AWS gives the most reliability primitives, but it may be too much for many Railway users. After looking at Fly.io, Vercel, and AWS, I came back to the practical question: what if I still want a managed PaaS, just with a different reliability posture?.

Frequently Asked Questions

Is AWS more reliable than Railway for production workloads?

A well-designed AWS architecture can be more resilient than a simple Railway deployment. AWS does not make reliability automatic. The team must design, monitor, secure, and operate the system well.

Should startups move from Railway to AWS after an outage?
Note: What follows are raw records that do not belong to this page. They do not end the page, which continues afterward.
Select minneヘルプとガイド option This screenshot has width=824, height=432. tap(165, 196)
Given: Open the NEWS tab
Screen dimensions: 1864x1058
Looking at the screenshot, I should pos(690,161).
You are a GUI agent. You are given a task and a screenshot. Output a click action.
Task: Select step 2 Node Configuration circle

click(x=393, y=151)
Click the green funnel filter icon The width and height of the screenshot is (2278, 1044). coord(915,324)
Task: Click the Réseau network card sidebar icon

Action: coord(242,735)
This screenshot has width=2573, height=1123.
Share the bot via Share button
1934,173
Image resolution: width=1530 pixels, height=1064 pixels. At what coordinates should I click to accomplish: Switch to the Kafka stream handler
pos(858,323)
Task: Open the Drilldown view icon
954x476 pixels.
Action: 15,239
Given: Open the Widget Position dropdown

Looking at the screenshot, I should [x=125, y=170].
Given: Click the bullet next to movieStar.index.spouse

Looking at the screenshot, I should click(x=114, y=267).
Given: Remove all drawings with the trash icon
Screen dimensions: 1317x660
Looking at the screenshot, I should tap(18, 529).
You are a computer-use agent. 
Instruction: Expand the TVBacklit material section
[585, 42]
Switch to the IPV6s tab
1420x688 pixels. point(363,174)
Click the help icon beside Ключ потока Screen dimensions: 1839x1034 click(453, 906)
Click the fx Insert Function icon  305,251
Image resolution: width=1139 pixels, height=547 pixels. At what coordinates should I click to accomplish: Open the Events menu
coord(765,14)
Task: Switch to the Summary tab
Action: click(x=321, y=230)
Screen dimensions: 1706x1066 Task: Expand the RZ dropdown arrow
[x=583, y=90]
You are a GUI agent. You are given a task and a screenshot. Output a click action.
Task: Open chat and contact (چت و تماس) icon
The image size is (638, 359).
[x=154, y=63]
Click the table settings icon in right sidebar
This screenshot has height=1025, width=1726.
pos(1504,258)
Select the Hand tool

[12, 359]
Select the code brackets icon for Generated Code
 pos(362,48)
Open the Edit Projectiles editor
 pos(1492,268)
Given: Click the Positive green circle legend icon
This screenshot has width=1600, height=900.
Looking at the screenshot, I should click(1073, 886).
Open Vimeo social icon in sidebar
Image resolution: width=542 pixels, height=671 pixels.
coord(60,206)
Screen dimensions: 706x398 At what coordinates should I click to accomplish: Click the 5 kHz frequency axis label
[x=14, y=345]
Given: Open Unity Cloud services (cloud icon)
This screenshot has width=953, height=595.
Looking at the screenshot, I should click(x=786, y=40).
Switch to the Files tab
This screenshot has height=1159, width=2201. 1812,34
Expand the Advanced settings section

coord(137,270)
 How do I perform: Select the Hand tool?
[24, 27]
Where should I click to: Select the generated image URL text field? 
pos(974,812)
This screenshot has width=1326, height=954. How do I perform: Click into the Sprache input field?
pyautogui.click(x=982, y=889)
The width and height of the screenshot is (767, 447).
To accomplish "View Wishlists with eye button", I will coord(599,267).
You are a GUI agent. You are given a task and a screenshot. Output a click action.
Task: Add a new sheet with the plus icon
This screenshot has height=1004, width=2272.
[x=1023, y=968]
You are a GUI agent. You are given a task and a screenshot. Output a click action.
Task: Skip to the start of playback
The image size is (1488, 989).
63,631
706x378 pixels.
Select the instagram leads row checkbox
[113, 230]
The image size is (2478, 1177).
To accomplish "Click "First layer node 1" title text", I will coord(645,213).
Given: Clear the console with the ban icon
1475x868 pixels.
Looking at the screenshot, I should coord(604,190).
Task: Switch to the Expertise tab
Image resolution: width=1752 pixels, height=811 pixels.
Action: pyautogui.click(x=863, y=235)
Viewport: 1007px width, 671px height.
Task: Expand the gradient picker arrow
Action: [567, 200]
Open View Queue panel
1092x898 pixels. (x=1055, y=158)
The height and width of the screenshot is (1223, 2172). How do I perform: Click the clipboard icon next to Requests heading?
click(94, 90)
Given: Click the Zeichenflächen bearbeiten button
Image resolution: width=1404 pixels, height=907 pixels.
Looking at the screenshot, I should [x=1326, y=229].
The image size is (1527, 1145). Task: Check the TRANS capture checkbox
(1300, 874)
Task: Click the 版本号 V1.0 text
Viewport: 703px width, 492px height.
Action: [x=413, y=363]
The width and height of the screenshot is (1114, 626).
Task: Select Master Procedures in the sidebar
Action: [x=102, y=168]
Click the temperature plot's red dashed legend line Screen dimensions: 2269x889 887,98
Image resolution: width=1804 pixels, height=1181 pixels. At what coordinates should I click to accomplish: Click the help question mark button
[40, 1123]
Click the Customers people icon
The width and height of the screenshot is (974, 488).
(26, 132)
Not automatically. Startups should evaluate AWS when production risk, customer impact, compliance, or scale justify the operational burden. If the team cannot own AWS operations yet, a managed alternative may be a better intermediate step.

What is the biggest Railway vs AWS trade-off?

The biggest Railway vs AWS trade-off is convenience versus ownership. Railway gives speed and abstraction. AWS gives control, but that control only improves reliability when the team has the skills and processes to use it.

Is AWS cheaper than Railway in 2026?

It depends on the workload and architecture. AWS can be cheaper on raw compute and databases at scale, but teams must also model data transfer, logs, NAT gateways, managed services, support, monitoring, and operational time.

When should I choose AWS over Railway?

Choose AWS over Railway when your app has meaningful downtime impact, strict security requirements, compliance needs, custom networking requirements, database recovery requirements, or enough operational maturity to manage cloud infrastructure directly.

What Railway workloads are hardest to move to AWS?

Apps with multiple services, managed databases, background workers, secrets, custom domains, and deploy automation require careful planning. The hardest part is not only moving code. It is recreating the operational model.